(Saved data entries)
▬▬▬▬▬▬

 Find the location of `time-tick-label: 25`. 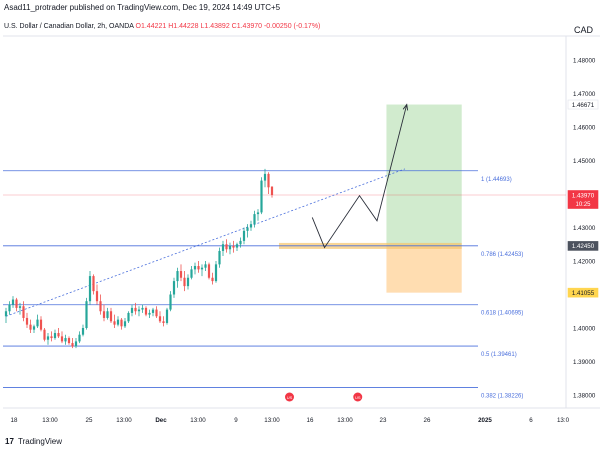

time-tick-label: 25 is located at coordinates (90, 420).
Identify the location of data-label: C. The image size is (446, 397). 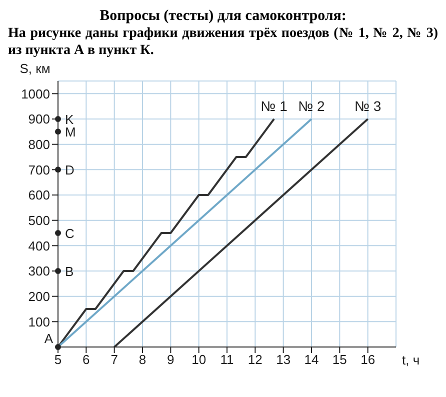
(70, 234).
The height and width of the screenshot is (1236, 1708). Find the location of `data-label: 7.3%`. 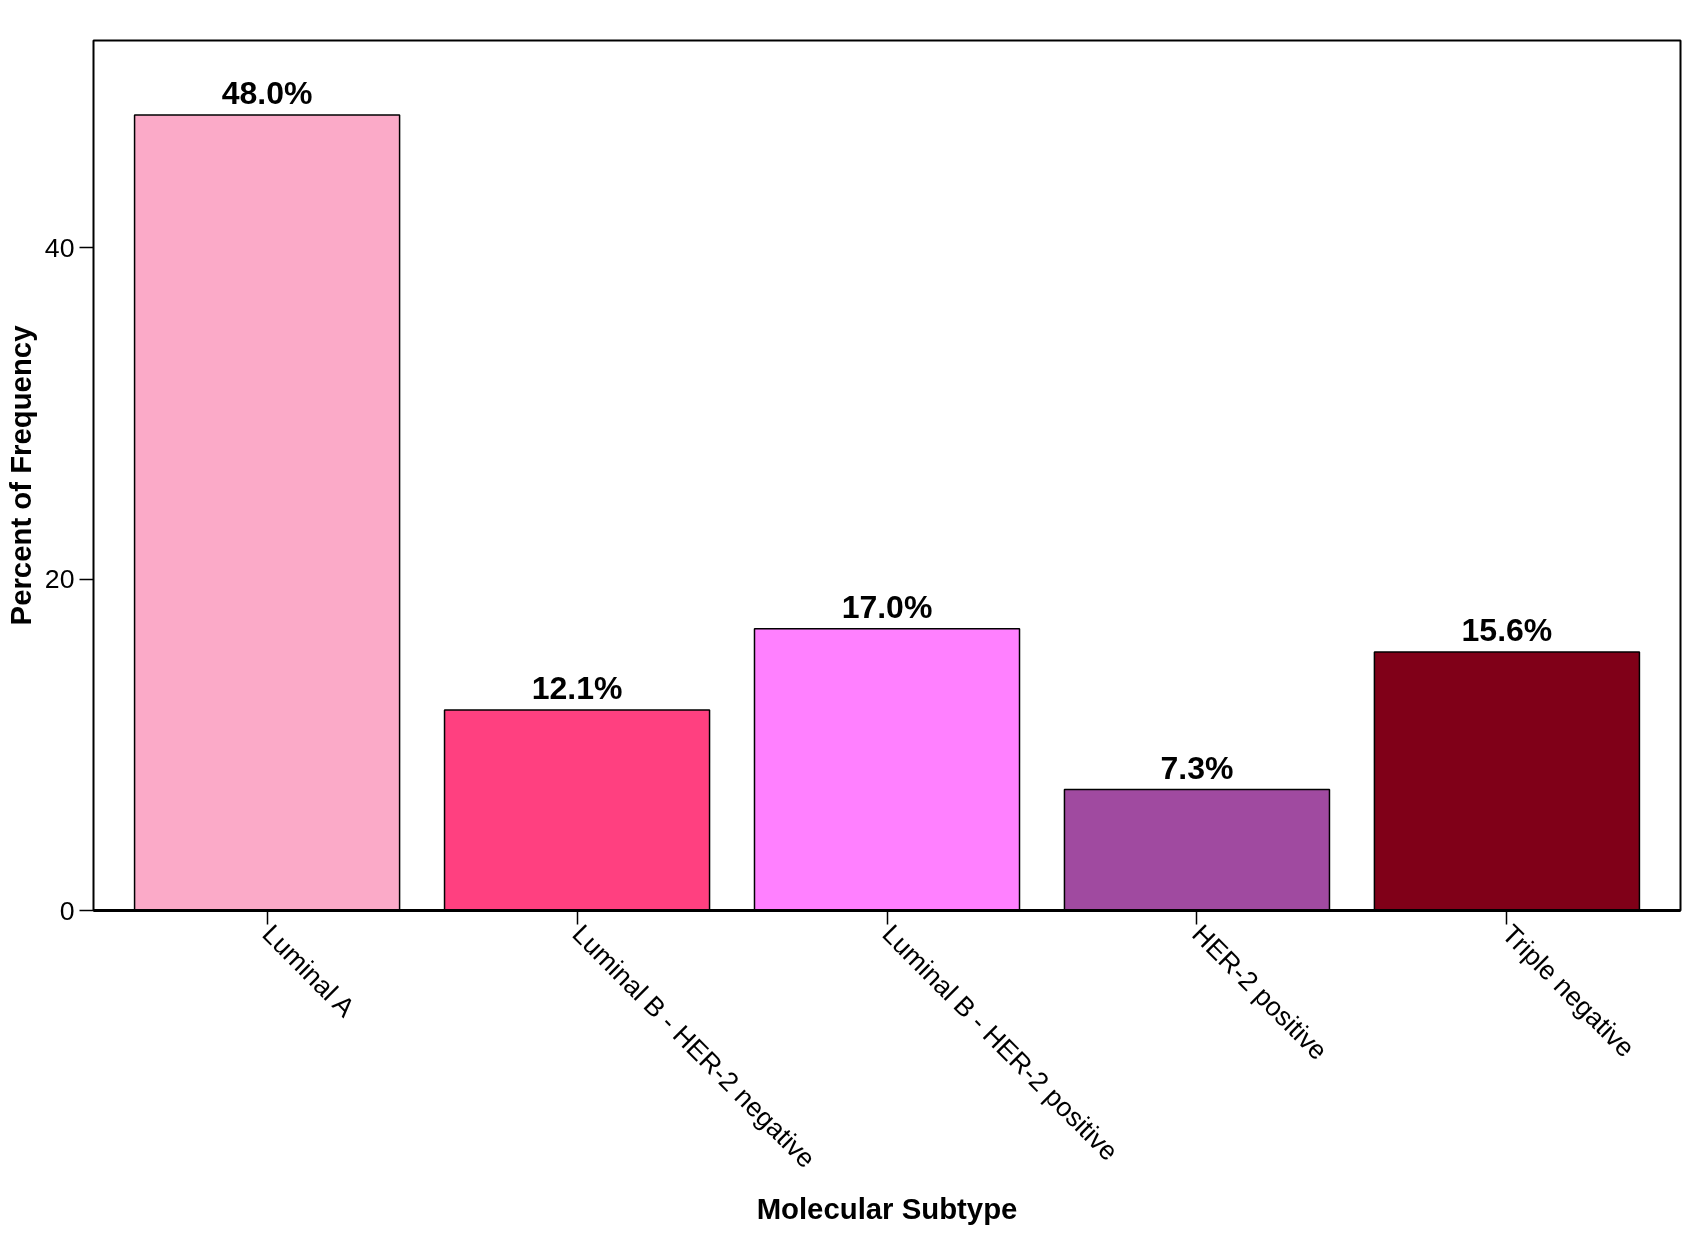

data-label: 7.3% is located at coordinates (1197, 768).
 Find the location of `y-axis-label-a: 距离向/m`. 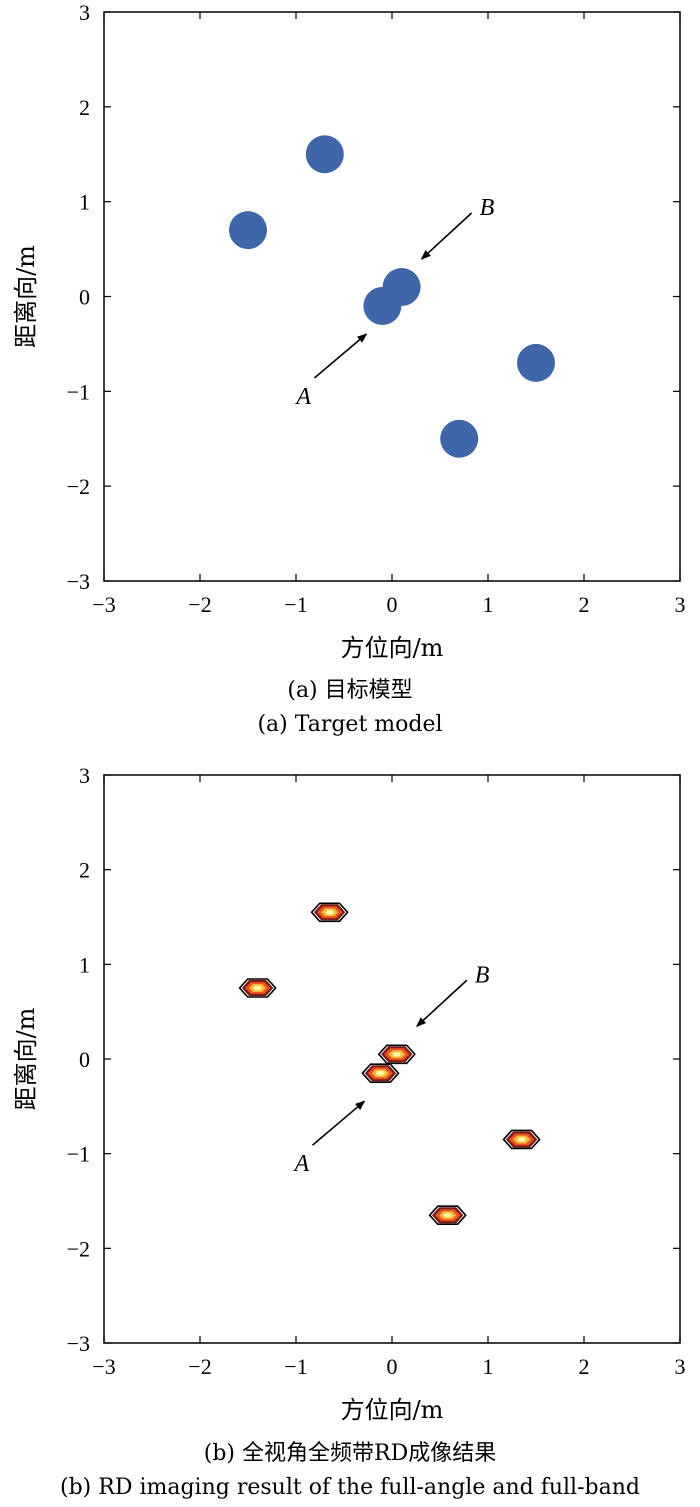

y-axis-label-a: 距离向/m is located at coordinates (26, 296).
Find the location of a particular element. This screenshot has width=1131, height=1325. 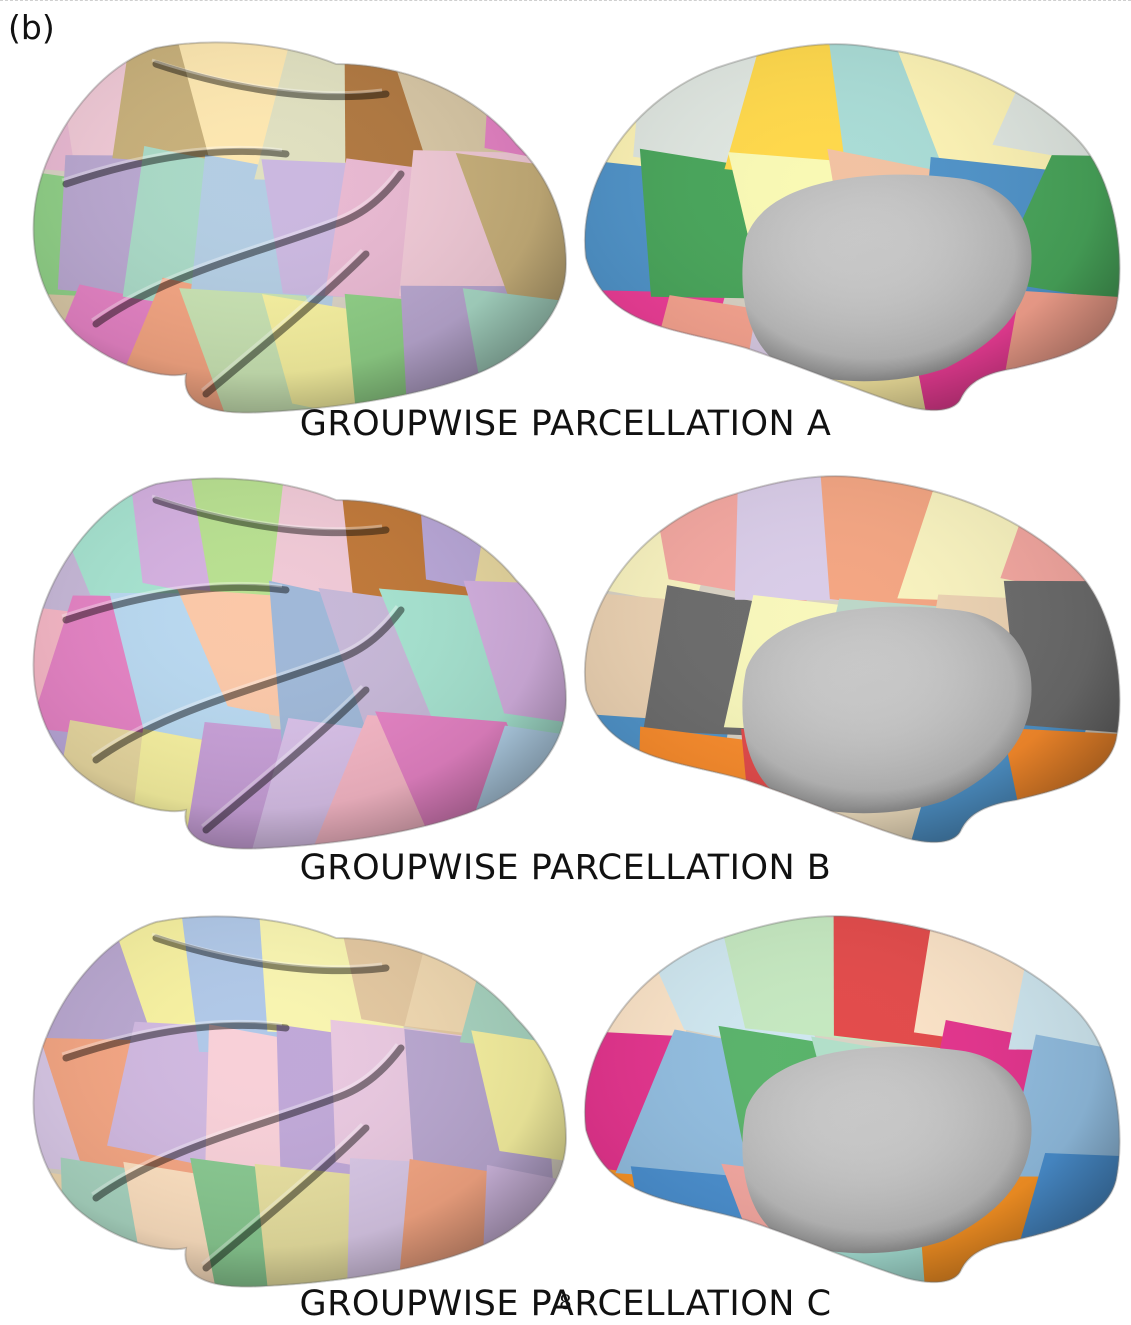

▬▬▬▬▬▬

WHAT TO DO: Reproduce every one of the items above word for word, omitting the pictures.

TASK OUTPUT:
 Find the location of `time-tick-label: 25`. 

time-tick-label: 25 is located at coordinates (90, 420).
Identify the location of data-label: C. The image size is (446, 397). 
(70, 234).
The height and width of the screenshot is (1236, 1708). Find the location of `data-label: 7.3%`. 

data-label: 7.3% is located at coordinates (1197, 768).
 Find the location of `y-axis-label-a: 距离向/m`. 

y-axis-label-a: 距离向/m is located at coordinates (26, 296).
Find the location of a particular element. This screenshot has width=1131, height=1325. 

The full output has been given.